What the task requires:
Go through the data below and count every line that has the word "left". Return only the count.

Saved entries:
○ ○ ○ ○ ○
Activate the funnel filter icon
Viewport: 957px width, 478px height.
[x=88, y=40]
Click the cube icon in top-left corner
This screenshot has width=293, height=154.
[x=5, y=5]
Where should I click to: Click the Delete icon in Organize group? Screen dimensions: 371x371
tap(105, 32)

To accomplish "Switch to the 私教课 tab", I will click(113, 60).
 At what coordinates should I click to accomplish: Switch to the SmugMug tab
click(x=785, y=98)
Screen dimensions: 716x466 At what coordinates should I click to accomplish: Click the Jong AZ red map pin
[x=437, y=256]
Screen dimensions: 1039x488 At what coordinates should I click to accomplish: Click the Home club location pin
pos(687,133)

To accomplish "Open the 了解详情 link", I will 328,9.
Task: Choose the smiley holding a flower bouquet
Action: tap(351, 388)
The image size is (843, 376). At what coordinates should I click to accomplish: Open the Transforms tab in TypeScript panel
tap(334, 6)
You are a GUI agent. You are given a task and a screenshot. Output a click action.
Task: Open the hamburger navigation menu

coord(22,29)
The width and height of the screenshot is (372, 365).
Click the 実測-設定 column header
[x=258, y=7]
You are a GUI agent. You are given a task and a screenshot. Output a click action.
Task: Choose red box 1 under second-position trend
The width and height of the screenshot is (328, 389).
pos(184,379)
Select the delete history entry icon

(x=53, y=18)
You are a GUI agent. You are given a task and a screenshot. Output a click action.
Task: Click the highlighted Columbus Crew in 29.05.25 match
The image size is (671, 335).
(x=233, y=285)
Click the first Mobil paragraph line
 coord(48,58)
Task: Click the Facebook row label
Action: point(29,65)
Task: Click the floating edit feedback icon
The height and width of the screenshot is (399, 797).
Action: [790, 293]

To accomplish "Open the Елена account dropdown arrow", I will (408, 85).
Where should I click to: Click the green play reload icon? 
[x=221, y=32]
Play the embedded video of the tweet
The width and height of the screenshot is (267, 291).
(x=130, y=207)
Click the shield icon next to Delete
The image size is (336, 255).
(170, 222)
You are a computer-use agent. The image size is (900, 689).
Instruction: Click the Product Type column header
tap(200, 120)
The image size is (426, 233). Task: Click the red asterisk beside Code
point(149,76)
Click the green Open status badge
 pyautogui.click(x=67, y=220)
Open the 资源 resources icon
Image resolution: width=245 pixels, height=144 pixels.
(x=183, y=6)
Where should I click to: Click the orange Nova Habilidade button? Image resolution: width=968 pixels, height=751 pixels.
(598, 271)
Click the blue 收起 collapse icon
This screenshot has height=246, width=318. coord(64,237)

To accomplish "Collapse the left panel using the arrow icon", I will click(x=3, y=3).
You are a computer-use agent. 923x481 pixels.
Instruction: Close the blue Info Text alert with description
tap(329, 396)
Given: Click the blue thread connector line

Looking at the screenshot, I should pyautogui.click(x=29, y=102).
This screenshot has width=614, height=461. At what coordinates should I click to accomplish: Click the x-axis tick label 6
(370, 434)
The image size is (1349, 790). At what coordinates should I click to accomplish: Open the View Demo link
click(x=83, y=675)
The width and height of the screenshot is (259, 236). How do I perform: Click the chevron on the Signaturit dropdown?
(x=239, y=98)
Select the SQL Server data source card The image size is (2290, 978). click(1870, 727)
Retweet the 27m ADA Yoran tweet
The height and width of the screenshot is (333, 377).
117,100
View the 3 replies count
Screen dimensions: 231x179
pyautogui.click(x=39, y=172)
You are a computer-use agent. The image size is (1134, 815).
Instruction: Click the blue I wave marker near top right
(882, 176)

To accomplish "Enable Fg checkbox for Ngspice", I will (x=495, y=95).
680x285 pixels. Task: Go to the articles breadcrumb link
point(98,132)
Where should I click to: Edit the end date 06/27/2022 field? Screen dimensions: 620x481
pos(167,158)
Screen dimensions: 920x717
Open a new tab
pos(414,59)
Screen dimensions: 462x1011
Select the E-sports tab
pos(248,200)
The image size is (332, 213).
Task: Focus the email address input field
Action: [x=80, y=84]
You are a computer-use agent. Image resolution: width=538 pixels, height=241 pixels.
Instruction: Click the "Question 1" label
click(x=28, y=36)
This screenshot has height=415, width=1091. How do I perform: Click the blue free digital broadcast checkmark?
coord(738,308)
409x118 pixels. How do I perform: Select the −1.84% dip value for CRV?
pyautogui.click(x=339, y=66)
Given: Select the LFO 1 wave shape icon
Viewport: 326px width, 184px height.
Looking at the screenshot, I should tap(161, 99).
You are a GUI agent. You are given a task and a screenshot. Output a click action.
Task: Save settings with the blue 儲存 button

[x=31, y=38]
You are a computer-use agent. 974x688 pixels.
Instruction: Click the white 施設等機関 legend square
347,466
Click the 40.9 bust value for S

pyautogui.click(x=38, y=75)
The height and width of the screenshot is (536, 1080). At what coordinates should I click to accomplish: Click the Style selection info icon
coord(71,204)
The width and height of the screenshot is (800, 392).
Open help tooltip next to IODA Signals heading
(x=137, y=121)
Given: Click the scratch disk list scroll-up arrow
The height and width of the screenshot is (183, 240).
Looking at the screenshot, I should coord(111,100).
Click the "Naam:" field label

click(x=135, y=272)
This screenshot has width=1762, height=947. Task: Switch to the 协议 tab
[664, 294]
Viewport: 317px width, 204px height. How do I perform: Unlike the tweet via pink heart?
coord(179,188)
○ ○ ○ ○ ○
Solution to the problem:
2